6 of 153 comments (clear)

  1. Re:Someone forgot the closing italics tag.... by schtum · · Score: 0, Offtopic

    Or a closing quotaton mark.

  2. Re:In regards to the Italics Tag by cymen · · Score: 1, Offtopic

    I didn't even notice he forgot the [/i]. Come on now... Lets bitch about something useful today. If you have been reading /. for years, even months, you should expect these types of errors on a regular basis. Instead of finding fault perhaps you should look at the beauty of human error. After all it is the subtle differences in an artists technique that enlivens art. Look for the errors and celebrate them as proof that our dear /. crew has not been replaced by robots.

    If you'd rather bitch feel free but I think there are much better things to bitch about like the unintentional duplicate stories. This reminds me of usenet where flames about spelling pretty much mark the man.

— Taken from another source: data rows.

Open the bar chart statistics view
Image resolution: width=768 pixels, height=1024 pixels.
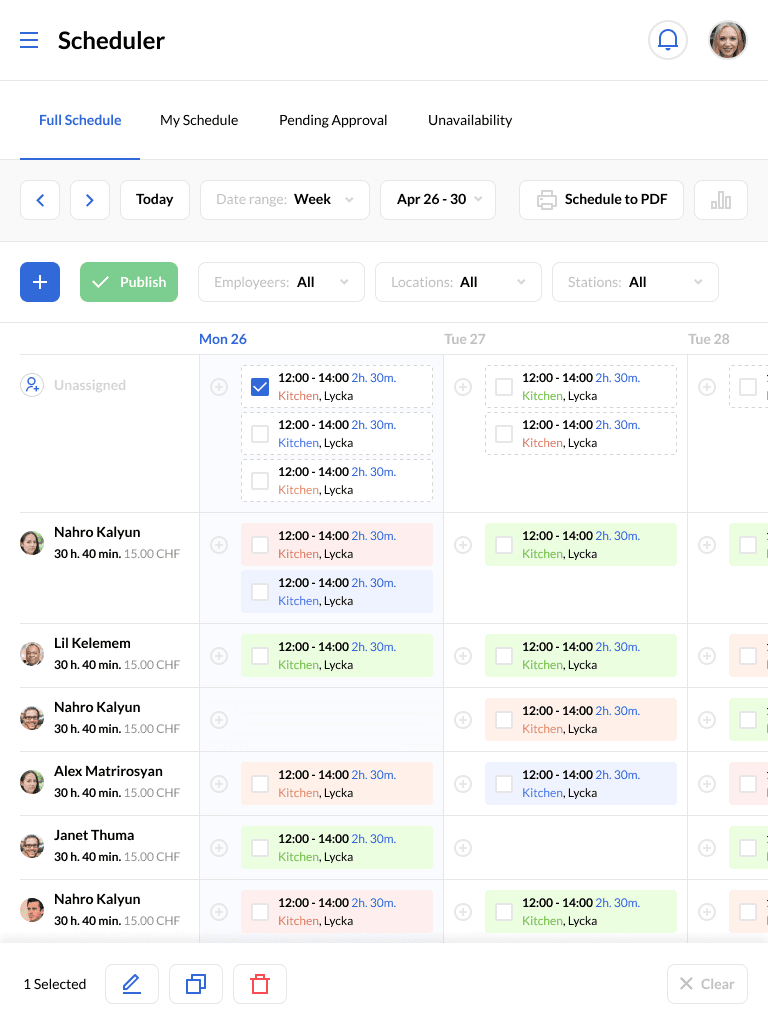721,200
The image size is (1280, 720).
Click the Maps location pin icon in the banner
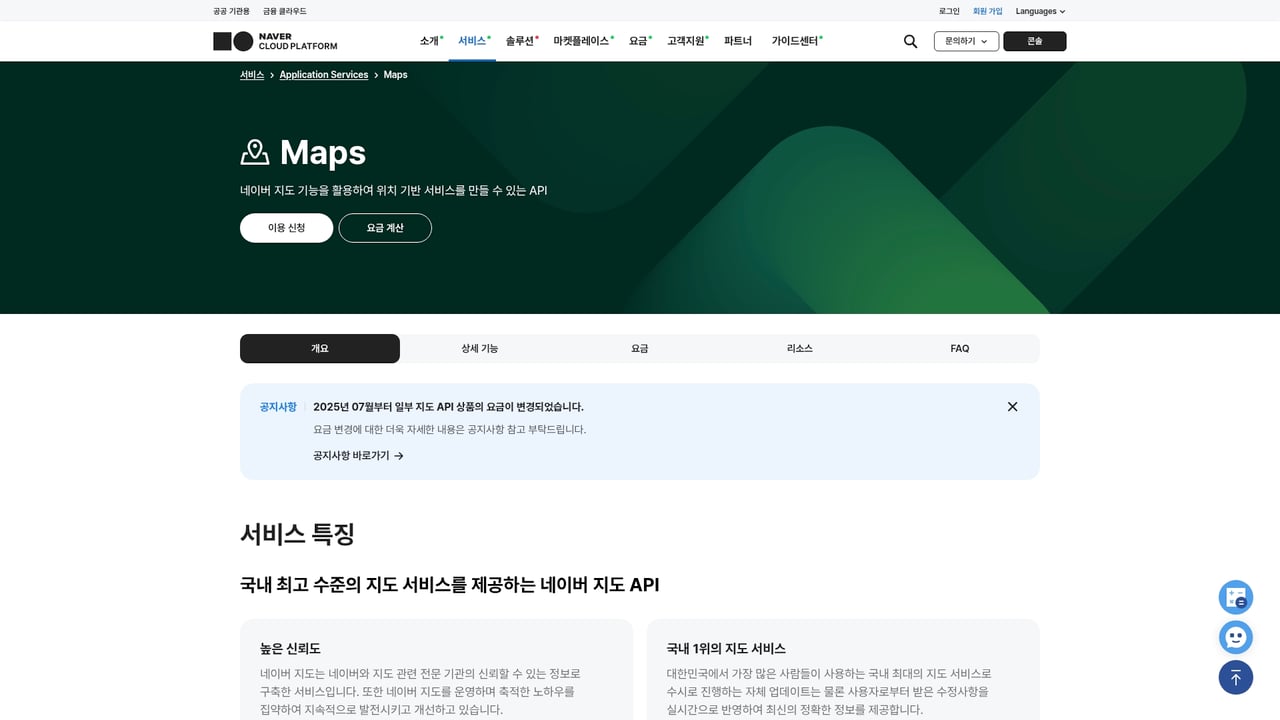point(256,151)
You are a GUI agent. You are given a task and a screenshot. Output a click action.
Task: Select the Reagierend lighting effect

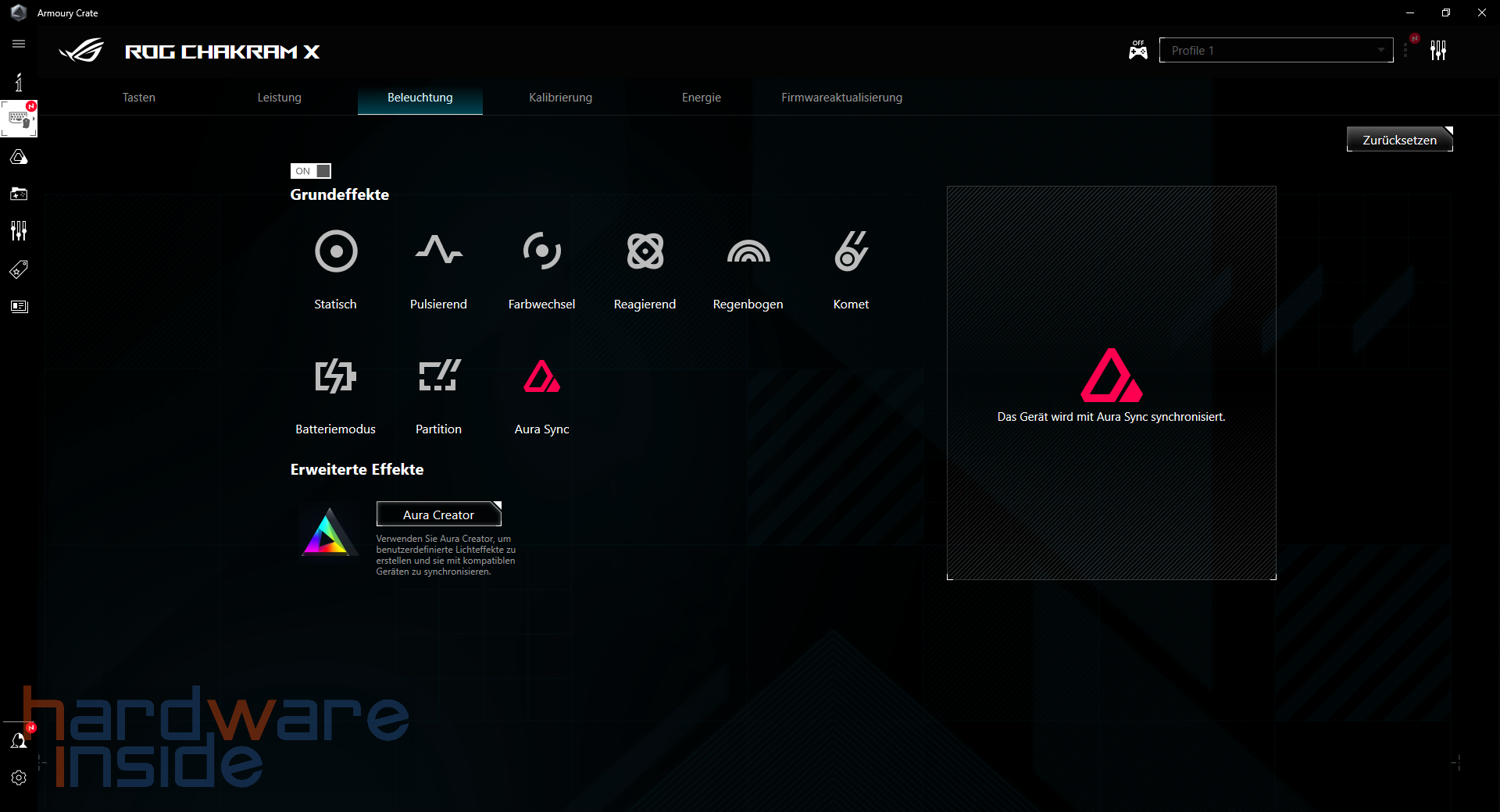[x=645, y=269]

  3. His point by wiredog · · Score: 1, Offtopic

    Is that a missing shouldn't happen in a pay site. Especially as frequently as it does here. Admittedly, when I saw it, I had to double-check the author to see that it wasn't Timothy. He's the most common offender there. Taco usually just demonstrates that US public schools can't teach spelling.

    1. Re:His point by cymen · · Score: 1, Offtopic

      Personally I find it funny just because some people are so uptight they can't handle a missing . This site has been a pay site all along. Maybe you and I didn't pay for it but someone did. Just because /. is going to offer a pay version without ads doesn't suddenly mean they will have mounds of income to invest in spelling assistants.

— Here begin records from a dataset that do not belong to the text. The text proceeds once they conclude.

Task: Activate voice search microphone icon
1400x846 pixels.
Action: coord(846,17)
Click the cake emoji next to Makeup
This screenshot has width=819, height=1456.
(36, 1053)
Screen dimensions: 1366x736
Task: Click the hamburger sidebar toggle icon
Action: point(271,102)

      What I wonder is if the editors edit the stories in little textarea boxes like we do. If so I'm not surprised at all with the error rates. Now that /. has migrated to the new slashcode perhaps it is time for them to look at how editing is done. A simple parser for missing tags, a spell checker, an URL checker (in case of multiple stories), etc... For all the time we spend here and the number of people working on /. the slow speed of change is rather depressing.

      So in the end maybe I agree with you guys. But I still think you are weenies for getting excited over a missing tags and spelling errors...

    2. Re:His point by ctrimble · · Score: 0, Offtopic

      One way of looking at this is that it's not simply a matter of slashcode getting updated, but CmdrTaco & the lot upgrading their skills. If they're going to be hackers and keep upgrading slashcode and that's it, fine, they don't have to know how to spell, close tags, etc. On the other hand, if they're going to call themselves editors, then, perhaps, they should learn the editing trade. And mostly (for the purposes of slashdot) it's simply a matter of reviewing what you do before hitting the submit button. Nobody's asking them to carry a copy of Fowler's English and The Chicago Manual of Style wherever they go, much less use them. What it comes down to is coders code and editors edit. I've seen coding here, but I haven't seen much in the way of editing.

  4. "Her" point by Georgia · · Score: 0, Offtopic

    Slashdot has editors, right?

    What, per say, do these people do?

    BTW - the italics tag STILL hasn't been closed.

    Try making a comment w/o a closing italics flag. The /. system closes it for you. Why can't the articles borrow the same code?